Florence Forrest said...

Nana, Nana, Nana, Nana, Nana, Nana, Nana, Nana, Rebecca!

Nana, Nana, Nana, Nana, Nana, Nana, Nana, Nana, The Wrecker!

:D

Ramona said...

Ms Wrecker, your Nana work is so fantastic I love it. It's one of those great recycling projects that's also about ideas - love it. I makes me nostalgic for my 70's childhood. Can I post you a cheque for a brooch?

Rebecca-the-Wrecker said...

thanks me lovelies.
Ramona, I shall email you forthwith re nana frames. Toowoomba Regional Gallery purchased 10 of the 50 frames + the beads so I was v.happy!

Queen of Light and Joy said...

I lurve the idea of this Nana project, I can only imagine what kind of trouble you and I might get into if i lived closer. I'm sure that I would be convincing you to join me in art projects and you me. I remember my Mom taking us as little kids in her arms and dancing around the room while Nana played. I remember ALL the words.

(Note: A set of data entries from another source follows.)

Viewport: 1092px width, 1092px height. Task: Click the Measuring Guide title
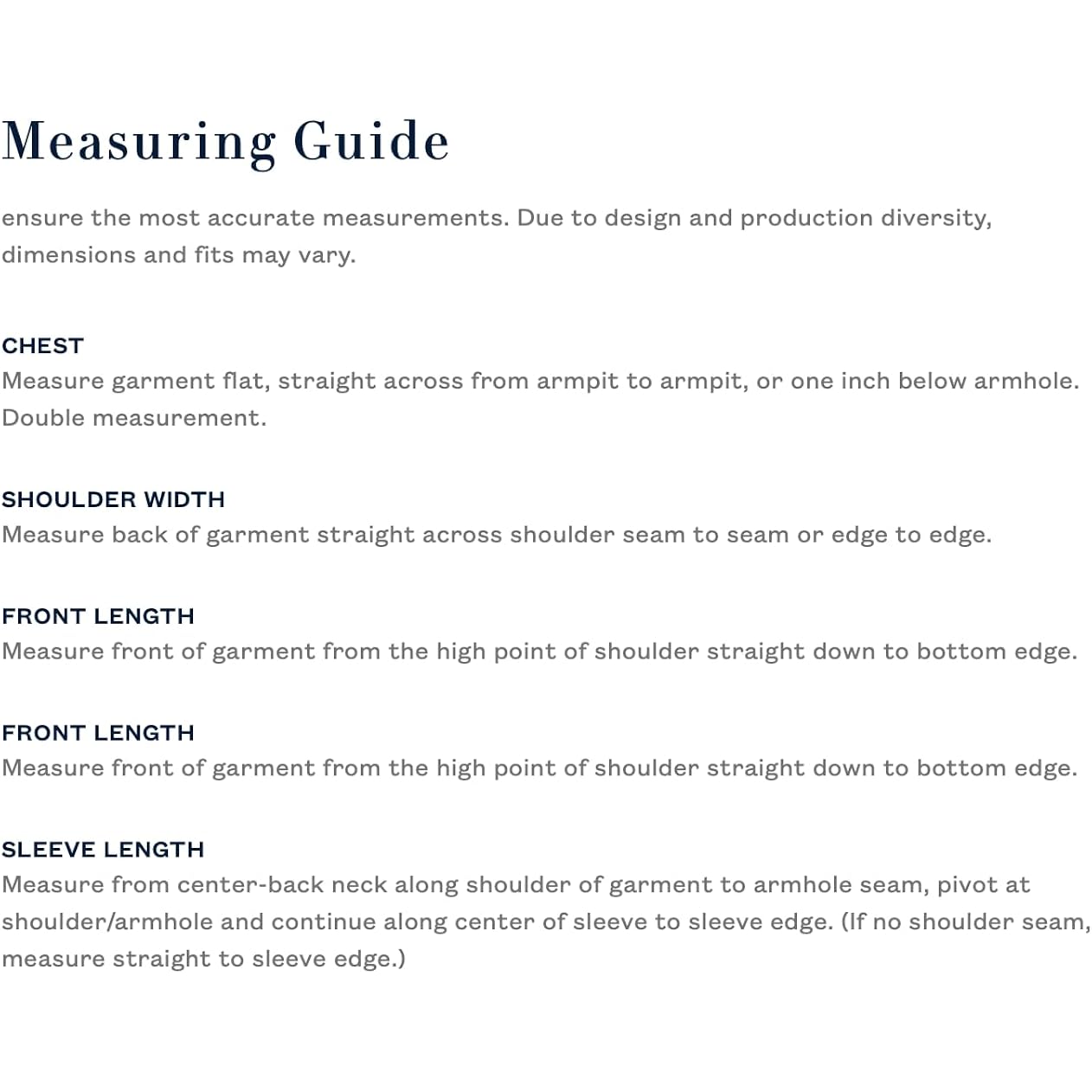[x=225, y=141]
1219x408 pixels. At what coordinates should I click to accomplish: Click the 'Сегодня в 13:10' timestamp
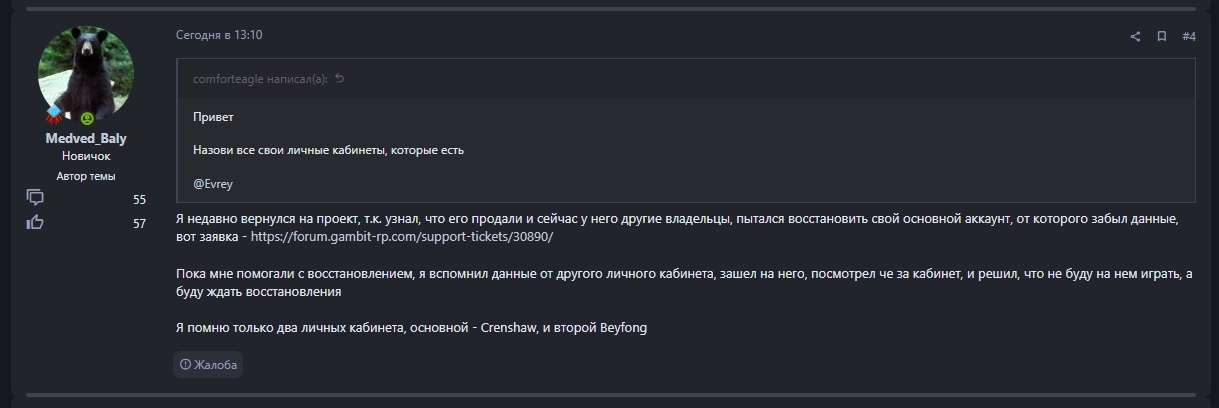219,35
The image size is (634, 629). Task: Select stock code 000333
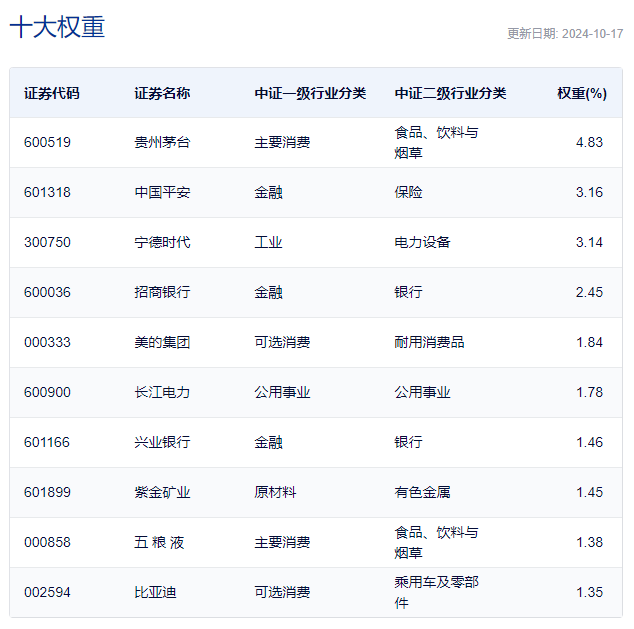47,342
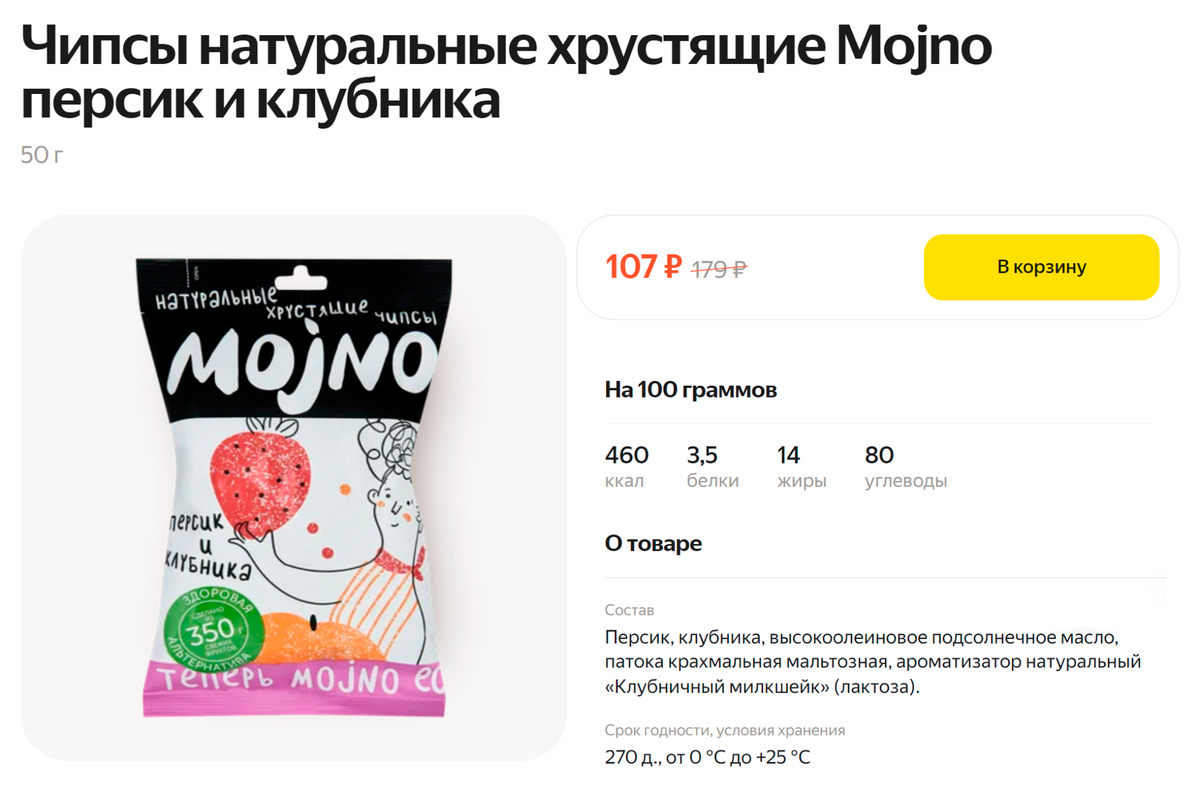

Rebecca-the-Wrecker said...

Thanks your highness, yes sadly the tyranny of distance keeps all of us Nana fans 1000s of miles apart. So we're unable to take to the streets on mass in our middle partings and black spectacle frames to change the world.

alangdell said...

Question for you milady: a friend and I are planning on turning old vinyl records into a sculpture using a heat gun. Could you provide me with a bot of insight into the approximate temperatures at which vinyl will become shapeable and when it will begin to melt? Also, any suggestions on the best way to affix the records into a solid mass? Will the heat allow them to meld or will some sort of epoxy be necessary? Thanks in advance!

Andrew Langdell

Rebecca-the-Wrecker said...

hi andrew
most records melt quite low around 140-180deg c.
but they do vary. i would suggest buying your records in a big box set so you know they are all made from the same vinyl and thus will behave in similar fashion. some distort more and differently than others too. they will easily fuse to each other when surfaces are melted. but epoxy resin araldite will probably also do the trick. you'll just have to experiment! i believe fumes are highly toxic so look out for this!